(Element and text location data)
____

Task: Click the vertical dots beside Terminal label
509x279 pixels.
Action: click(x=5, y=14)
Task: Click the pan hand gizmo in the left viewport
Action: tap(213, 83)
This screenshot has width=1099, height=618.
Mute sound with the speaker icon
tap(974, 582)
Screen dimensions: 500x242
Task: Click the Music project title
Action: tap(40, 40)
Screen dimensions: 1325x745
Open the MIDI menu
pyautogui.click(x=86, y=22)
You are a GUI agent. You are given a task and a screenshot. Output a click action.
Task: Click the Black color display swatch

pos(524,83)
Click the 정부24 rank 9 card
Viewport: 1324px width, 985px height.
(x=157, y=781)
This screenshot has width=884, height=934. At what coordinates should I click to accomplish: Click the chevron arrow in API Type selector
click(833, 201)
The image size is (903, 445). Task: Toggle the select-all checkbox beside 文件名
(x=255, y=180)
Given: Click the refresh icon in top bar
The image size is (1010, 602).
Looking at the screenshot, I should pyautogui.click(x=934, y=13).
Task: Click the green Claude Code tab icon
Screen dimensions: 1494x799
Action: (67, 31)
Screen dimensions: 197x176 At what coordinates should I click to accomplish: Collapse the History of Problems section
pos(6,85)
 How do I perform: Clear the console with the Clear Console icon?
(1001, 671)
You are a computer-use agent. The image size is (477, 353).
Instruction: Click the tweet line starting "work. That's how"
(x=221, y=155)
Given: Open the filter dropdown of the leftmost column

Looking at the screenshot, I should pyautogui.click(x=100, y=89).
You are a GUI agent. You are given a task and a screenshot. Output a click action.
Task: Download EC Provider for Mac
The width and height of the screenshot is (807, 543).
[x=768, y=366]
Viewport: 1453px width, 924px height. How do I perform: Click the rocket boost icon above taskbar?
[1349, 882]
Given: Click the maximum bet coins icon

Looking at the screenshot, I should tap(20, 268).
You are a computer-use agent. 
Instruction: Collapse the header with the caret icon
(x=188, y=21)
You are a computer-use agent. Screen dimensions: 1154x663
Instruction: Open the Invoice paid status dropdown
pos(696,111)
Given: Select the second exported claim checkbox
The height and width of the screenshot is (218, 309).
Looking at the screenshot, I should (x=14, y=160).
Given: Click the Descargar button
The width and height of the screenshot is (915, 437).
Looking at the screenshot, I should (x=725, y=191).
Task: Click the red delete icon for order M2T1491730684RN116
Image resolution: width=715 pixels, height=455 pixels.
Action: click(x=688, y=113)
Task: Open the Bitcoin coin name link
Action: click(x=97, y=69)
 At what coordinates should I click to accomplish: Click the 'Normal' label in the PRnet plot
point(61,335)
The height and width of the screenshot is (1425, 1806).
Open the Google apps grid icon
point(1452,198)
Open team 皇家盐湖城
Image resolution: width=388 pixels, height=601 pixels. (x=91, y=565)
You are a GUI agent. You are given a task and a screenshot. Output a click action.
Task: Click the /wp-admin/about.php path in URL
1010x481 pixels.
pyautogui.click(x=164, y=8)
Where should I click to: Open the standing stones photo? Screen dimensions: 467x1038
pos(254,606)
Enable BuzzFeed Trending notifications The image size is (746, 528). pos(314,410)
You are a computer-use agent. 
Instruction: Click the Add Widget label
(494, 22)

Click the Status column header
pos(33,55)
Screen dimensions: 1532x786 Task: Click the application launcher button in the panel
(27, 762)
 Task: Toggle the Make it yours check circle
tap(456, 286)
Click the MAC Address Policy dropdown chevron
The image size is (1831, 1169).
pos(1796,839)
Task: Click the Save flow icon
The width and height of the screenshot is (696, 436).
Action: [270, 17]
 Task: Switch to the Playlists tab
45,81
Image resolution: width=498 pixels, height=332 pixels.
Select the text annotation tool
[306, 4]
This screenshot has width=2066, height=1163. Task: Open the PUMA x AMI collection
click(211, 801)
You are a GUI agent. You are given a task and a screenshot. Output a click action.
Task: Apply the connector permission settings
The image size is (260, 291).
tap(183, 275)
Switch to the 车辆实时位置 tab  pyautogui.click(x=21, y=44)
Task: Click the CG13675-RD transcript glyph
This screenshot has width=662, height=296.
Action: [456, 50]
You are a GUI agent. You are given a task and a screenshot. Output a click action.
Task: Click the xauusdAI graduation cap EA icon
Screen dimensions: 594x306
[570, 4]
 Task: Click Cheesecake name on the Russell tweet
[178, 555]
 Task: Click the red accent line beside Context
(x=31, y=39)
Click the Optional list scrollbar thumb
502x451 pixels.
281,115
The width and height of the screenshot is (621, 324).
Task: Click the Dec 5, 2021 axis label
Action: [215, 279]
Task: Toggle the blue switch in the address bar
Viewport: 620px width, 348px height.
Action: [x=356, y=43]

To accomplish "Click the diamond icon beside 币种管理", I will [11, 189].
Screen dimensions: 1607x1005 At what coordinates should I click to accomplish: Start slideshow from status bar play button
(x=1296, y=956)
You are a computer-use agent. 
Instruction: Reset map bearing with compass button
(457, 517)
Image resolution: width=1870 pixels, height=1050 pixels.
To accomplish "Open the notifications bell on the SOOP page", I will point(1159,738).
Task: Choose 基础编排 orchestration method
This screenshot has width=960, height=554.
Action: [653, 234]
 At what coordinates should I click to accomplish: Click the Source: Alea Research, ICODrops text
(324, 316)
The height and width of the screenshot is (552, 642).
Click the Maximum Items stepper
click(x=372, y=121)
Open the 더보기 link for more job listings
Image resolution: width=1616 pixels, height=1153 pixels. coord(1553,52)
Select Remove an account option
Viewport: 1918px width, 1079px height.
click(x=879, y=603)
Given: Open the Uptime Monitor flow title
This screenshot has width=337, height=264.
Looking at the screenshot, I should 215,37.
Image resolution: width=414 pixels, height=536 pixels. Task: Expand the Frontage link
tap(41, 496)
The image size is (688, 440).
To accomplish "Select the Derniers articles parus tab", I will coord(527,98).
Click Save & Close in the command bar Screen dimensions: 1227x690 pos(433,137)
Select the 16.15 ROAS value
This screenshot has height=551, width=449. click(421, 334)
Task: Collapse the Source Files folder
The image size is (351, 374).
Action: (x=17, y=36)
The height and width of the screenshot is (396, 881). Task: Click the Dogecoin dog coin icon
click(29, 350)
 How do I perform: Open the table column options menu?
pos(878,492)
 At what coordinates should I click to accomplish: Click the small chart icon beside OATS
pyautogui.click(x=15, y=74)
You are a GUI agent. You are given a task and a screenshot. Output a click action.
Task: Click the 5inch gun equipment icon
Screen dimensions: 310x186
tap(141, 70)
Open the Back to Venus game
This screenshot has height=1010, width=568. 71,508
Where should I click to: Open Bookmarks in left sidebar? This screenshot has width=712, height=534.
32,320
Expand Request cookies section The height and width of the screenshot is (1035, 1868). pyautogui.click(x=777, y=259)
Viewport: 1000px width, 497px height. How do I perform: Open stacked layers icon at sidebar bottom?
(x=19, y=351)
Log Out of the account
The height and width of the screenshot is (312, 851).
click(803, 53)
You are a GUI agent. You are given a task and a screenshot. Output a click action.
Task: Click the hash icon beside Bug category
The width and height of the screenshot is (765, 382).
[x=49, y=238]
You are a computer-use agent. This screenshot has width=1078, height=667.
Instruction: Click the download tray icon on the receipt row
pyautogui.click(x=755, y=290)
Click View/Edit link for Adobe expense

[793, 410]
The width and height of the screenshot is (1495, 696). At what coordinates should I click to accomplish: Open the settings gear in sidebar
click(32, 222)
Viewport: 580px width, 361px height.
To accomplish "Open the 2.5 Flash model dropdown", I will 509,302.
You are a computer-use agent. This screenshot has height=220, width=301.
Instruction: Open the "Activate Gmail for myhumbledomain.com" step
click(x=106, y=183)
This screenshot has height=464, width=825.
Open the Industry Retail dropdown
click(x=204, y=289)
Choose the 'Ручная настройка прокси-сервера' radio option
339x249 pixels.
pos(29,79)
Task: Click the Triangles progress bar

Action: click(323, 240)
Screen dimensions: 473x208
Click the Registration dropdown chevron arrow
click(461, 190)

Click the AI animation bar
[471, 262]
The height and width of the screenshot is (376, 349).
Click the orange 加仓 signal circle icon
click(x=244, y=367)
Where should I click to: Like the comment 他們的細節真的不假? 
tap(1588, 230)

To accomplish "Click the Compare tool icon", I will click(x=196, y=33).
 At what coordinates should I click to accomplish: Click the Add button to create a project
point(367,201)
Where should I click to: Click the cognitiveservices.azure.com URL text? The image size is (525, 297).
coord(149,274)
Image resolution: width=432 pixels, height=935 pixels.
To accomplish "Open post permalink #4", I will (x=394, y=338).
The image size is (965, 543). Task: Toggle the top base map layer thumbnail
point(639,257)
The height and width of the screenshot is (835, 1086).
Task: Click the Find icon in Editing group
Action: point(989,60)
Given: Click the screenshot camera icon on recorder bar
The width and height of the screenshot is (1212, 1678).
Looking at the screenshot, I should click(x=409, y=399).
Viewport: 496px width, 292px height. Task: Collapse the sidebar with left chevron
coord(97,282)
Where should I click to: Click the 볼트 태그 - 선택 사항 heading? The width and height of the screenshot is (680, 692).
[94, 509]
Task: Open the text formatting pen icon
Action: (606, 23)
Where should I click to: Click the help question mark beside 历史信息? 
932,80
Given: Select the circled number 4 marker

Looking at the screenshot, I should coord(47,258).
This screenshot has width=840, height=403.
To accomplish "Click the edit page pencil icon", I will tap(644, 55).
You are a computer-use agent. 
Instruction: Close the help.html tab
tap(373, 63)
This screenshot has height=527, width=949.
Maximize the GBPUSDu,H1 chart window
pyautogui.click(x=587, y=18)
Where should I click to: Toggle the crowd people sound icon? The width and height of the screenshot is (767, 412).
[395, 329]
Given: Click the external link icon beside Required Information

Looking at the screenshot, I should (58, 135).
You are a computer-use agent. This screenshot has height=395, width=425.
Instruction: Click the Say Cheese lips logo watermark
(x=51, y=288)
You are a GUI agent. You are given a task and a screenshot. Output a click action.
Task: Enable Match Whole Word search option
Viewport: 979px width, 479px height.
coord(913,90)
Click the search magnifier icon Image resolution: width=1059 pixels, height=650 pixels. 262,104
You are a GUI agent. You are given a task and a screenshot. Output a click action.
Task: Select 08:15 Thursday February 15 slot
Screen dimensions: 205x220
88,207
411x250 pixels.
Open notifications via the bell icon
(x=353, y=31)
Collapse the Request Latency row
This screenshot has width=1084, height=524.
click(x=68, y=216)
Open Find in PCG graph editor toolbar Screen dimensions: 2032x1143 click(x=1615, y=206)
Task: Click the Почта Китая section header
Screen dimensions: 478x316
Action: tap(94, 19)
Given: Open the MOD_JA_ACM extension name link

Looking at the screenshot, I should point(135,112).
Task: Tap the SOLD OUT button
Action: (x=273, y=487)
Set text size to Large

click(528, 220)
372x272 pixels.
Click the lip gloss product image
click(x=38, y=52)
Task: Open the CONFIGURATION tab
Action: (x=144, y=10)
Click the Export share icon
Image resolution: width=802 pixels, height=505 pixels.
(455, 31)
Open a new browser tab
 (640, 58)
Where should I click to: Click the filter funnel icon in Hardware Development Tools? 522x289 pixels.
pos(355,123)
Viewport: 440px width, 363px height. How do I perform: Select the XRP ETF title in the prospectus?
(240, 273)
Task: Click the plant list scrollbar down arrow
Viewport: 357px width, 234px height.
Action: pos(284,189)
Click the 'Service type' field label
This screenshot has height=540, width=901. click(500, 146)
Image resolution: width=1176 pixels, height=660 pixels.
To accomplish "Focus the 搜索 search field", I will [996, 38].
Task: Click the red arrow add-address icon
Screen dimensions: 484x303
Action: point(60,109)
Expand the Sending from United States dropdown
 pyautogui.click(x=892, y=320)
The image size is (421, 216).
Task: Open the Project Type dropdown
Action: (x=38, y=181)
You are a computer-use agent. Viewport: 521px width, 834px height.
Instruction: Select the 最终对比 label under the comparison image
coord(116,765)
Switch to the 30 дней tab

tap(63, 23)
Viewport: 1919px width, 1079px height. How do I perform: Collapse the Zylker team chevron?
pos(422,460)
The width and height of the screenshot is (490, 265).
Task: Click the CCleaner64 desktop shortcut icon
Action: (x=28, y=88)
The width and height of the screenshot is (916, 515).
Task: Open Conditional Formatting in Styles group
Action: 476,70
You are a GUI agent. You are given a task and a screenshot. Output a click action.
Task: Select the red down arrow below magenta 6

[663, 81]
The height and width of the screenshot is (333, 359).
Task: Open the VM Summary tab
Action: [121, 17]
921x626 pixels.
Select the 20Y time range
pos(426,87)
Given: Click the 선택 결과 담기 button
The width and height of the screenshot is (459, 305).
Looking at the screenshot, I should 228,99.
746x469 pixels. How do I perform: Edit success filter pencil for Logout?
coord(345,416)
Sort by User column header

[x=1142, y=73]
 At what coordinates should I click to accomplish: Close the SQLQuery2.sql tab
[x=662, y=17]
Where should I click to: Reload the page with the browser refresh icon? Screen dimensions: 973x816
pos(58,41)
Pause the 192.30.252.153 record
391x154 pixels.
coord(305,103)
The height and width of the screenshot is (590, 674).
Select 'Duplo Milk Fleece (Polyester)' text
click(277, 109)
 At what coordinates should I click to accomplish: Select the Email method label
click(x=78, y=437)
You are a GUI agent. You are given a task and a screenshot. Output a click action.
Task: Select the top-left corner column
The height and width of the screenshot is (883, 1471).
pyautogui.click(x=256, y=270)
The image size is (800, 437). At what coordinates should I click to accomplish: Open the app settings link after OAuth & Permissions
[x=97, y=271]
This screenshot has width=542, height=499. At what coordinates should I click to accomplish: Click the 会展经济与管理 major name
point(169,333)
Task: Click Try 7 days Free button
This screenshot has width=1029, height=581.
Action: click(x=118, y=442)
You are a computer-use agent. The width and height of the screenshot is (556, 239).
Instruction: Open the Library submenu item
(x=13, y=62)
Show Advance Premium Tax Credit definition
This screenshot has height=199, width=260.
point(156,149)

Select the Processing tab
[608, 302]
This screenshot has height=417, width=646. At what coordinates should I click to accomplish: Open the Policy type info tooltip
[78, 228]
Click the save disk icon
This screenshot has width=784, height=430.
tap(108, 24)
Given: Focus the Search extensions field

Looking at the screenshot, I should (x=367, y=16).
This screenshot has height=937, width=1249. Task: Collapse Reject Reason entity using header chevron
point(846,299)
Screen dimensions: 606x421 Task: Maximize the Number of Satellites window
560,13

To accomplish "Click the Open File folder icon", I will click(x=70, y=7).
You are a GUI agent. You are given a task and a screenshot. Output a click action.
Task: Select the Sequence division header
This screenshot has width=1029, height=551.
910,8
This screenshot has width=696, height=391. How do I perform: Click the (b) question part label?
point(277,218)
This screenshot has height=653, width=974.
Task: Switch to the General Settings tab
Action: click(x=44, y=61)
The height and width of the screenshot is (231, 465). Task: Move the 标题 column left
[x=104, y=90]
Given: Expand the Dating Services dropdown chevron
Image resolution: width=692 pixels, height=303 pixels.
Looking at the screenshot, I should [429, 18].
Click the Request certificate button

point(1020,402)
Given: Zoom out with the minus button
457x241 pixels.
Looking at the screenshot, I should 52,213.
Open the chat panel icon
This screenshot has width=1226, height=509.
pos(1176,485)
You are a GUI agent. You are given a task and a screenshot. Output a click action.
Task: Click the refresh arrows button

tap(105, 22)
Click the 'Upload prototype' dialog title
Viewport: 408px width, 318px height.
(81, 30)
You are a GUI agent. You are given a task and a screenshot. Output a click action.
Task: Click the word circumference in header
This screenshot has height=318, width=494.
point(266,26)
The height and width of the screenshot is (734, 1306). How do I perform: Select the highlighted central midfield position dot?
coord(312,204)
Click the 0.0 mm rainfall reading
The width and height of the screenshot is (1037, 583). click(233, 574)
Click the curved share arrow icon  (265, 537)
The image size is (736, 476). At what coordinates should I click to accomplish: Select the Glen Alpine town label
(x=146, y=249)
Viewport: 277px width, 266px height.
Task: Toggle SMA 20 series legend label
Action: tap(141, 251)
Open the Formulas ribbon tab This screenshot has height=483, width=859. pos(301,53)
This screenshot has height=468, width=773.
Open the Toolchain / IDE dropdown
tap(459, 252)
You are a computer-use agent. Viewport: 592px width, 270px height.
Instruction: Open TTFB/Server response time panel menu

____

• Exercise description: Output the material above, unchanged, from the start through the line containing "pyautogui.click(x=86, y=22)", including that line.

• Answer to this task:
Task: Click the vertical dots beside Terminal label
509x279 pixels.
Action: click(x=5, y=14)
Task: Click the pan hand gizmo in the left viewport
Action: tap(213, 83)
This screenshot has width=1099, height=618.
Mute sound with the speaker icon
tap(974, 582)
Screen dimensions: 500x242
Task: Click the Music project title
Action: tap(40, 40)
Screen dimensions: 1325x745
Open the MIDI menu
pyautogui.click(x=86, y=22)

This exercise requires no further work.